Background: Long non-coding RNAs (lncRNAs) have received increased attention to act as important regulators in cancer progression. However, a large fraction of them have not been characterized and the functional mechanism of LINC00346 in hepatocellular carcinoma (HCC) remains unclear. Methods: The role of LINC00346 in HCC was investigated in vitro and in vivo. The interaction between LINC00346, miR-542-3p, and WDR18 was identified using luciferase activity assays, RT-qPCR, and western blotting. Loss (or gain)-of-function experiments were performed to investigate the biological roles of LINC00346, miR-542-3p, and WDR18 on cell viability, proliferation, migration, invasion, and cell apoptosis. Findings: We demonstrated that LINC00346 was upregulated in HCC, and LINC00346 can promote cell viability, proliferation, migration and invasion, but repress apoptosis of HCC cells. Furthermore, we revealed that LINC00346 regulates WDR18 expression via competitive binding with miR-542-3p, which was downregulated in HCC and acted as a tumor suppressor that can inhibite cell viability, proliferation, migration and invasion, but promote apoptosis of HCC cells, whereas WDR18 was upregulated in HCC and functioned as an oncogenic role in HCC. Moreover, further functional mechanism investigation illustrated that WDR18 activates the Wnt/β-catenin signaling pathway and downstream moleculars.

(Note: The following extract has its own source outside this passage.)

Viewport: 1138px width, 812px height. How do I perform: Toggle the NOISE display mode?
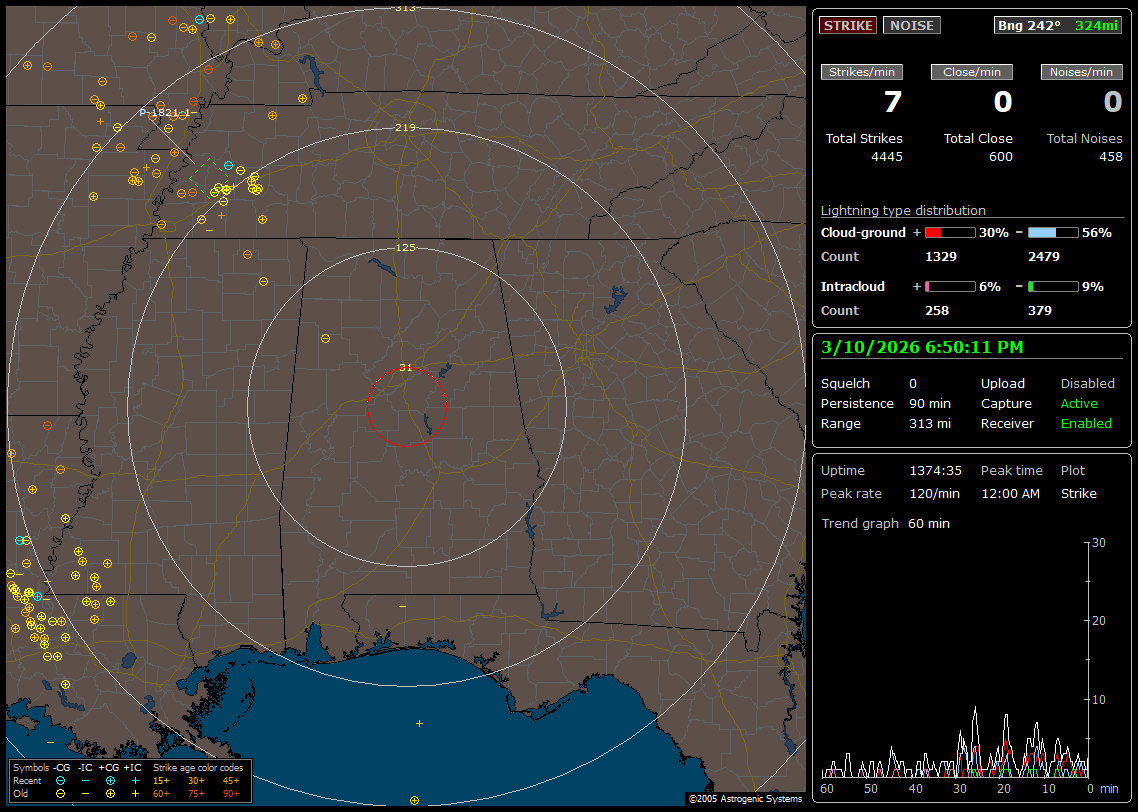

Additionally, we found that LINC00346 acts as ceRNA via competitively sponging miR-542-3p, enhancing the expression of WDR18 and activating the Wnt/β-catenin signaling pathway in HCC. Finally, a positive feedback loop involving LINC00346, β-catenin, and MYC in HCC cells was demonstrated. Interpretation: Our results uncover a potential mechanism to understand the oncogenic role of LINC00346 via a positive feedback loop involving LINC00346, β-catenin, and MYC in HCC cells, which provides profoundly a prospective biomarker and potential therapeutic target in HCC. Funding Statement: This work was supported by the National Natural Science Foundation of China (No.81760427). Declaration of Interests: The authors declare that they have no competing financial interests. Ethics Approval Statement: The process was approved by Ethics Committee of The Second Affiliated Hospital of Nanchang University, and all patients were informed and written informed consent. Animal protocols were approved by The Second Affiliated Hospital of Nanchang University Animal Care and Use Committee.